Dave, Dave how can you have done it? I mean how can you have spent three days dithering over whether or not you could get away with ambiguous statements about that horse?  You ought to have known in three seconds that, after the expenses scandal and the setting up of the Press inquiry, the truth was bound to come out and delay could only make matters worse.  This goes to show how far you have got from the real life of the country.  You must send Lord Loosen-up away. (For the correct pronounciation of Leverson see my previous blog. "Leveson - Gower" should be pronounced "Loosen - Gore"), send them all packing and let anyone publish whatever they like.
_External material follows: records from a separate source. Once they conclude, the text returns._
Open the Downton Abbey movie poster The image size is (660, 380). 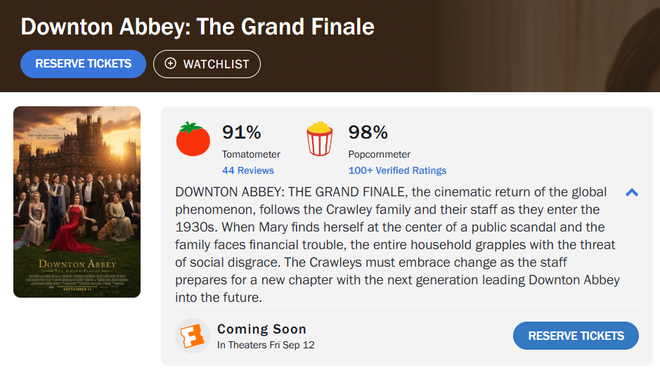point(77,202)
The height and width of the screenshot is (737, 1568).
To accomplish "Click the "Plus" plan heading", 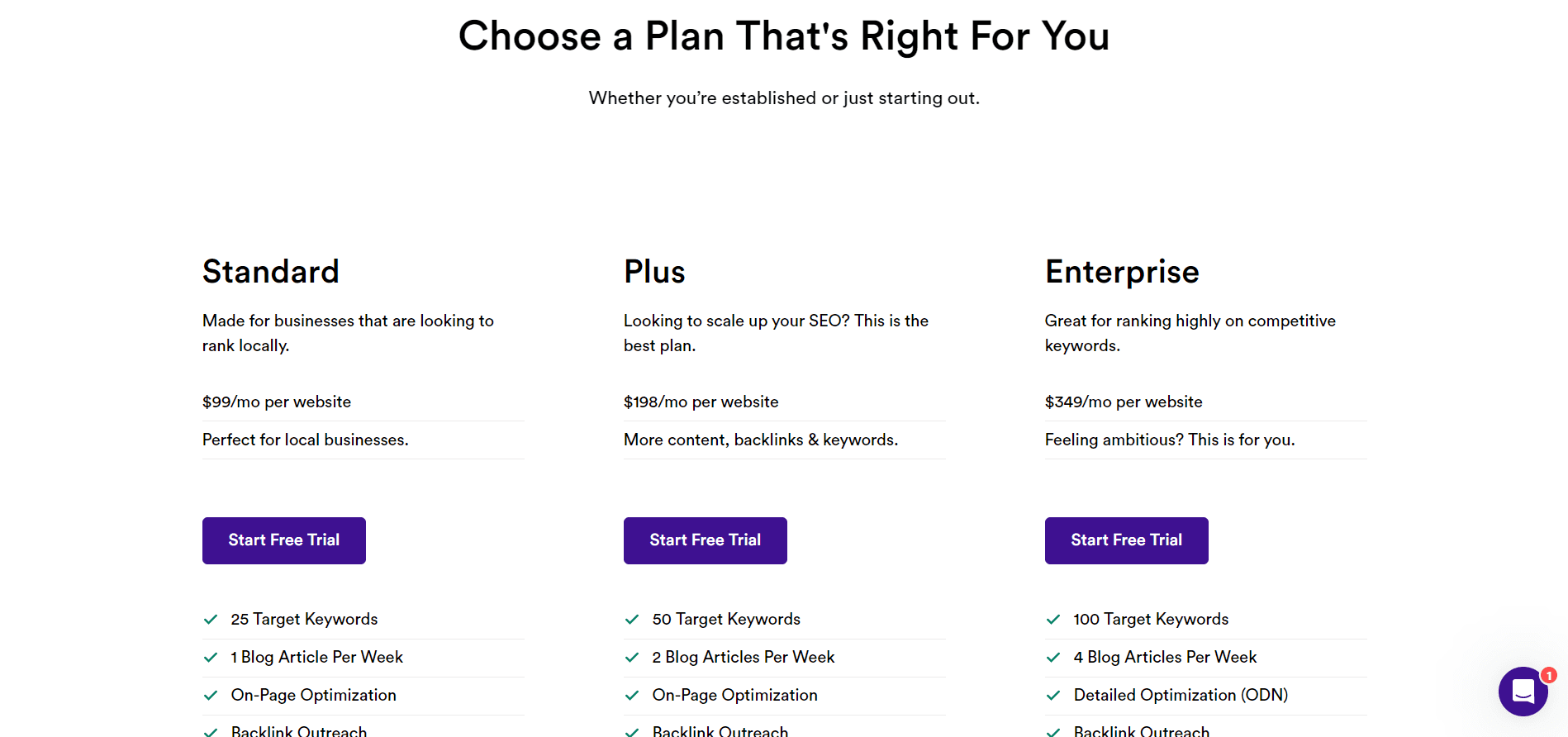I will click(654, 272).

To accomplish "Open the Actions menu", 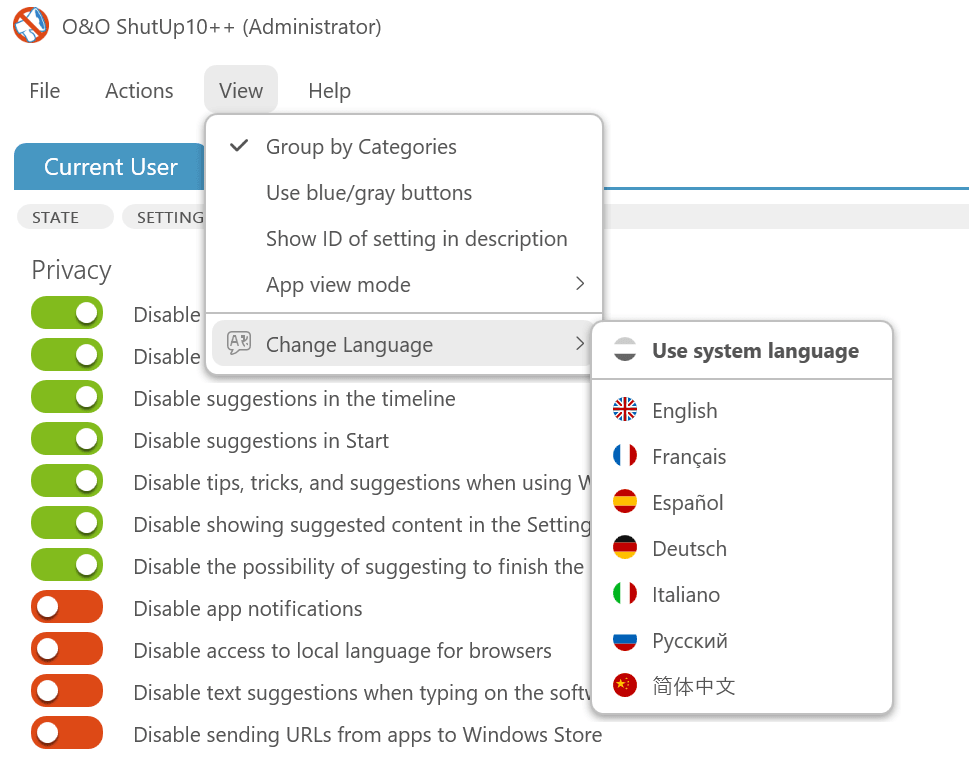I will pyautogui.click(x=139, y=91).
After all when the Prime Minister thinks that he is immune from making an open statement about this important matter it is reason to think that there must be something more than we have told.  And that is why the Press is there  and plays such an importanr part  in defending the ordinary citizen from the depredations of the Government.  If that upsets an actor with floppy hair who has not been scene in professional life for some time  he will have put up with it.

We are on good terms with our binmen. "Get well soon from the National Union of the General and Municipal Boilermakers by 13 votes to 12."

Friday, March 2, 2012

Kings and Queens

A couple of weeks in hospital is the ideal background for blog production. The  "blogeur" is free to range over the vacnt lot that his heart is rapidly becoming and lets him speculate freely and allow  an inpressive pile of of discards.  What is left?.  Here's one .....
The English Monarch.....
England  became the country it used to be shortly before it was conquered by the French.  After a couple of centuries of buggering about it packed up having English kings and left it to the Welsh for a couple more centuries when it changed to borrowing a king from Scotland. After the Scots we had a woman  who was married to a Dutchman and finally settled on a German.
Germans have occupied the throne ever since and have made a jolly good job of it. But why have we never had an Englishman in charge?  Probably because we are all much too nice......                        

Tuesday, February 14, 2012

Soldiers

What strange thoughts swim into the mind after midnight whenn the unconscience part of the brain takes charge:
We're the soldiers of the Queen my lads,
And what they ask us what we've seen, my lads,
And they ask us why we've always won,
Its because we're the soldiers of the queen...

or something like that.  This patriotic song started me thinking about the empire and how it was that we came to loose it. My own view is that we are better off without it, but how did it all go?  Clearly it was something to do with the second world war when the countries of the empire came in on our side as we stood alone against Hitler who was then at the height of his power.  (He achieved a much more successful European union than our so-called colleagues have managed to do.  "Power grows out of the barrel of a gun.") So I suppose that we must have promised them all independance as the colonists were fed up with us despising them.
In the colonies, dominions and protectorates,
It isn't true that everyone expectorates....
now that's more like it.  The problem has been solved.  No need to be worried about it any more.  Sleep beckons.









Monday, February 6, 2012

Football Fangs

What is all this fuss about one footballer insulting another footballer?
Sticks and stones can break my bones
But words will never hurt me.
 Apparently they can hurt these sensitive little flowers who are millionaires and who help to fill acres of newsprint with their doings and their boring sex lives, not to mention their secret injunctions in courts to which we have no access.
And that raises another question i.e. why are there any courts which are closed to the general public?  Everything that happens in court ought to be availsble to anyone who has an interest inm it even if it is only inquisitive curiosity.  This is especially so for courts which deal with the custody of children who are often pawns in a game played by social workers and the police.  An explanation is needed by me if not by anyone else. Open up Clarke! I want to know what is going on behind closed doors. 

That's enough thinking for one night.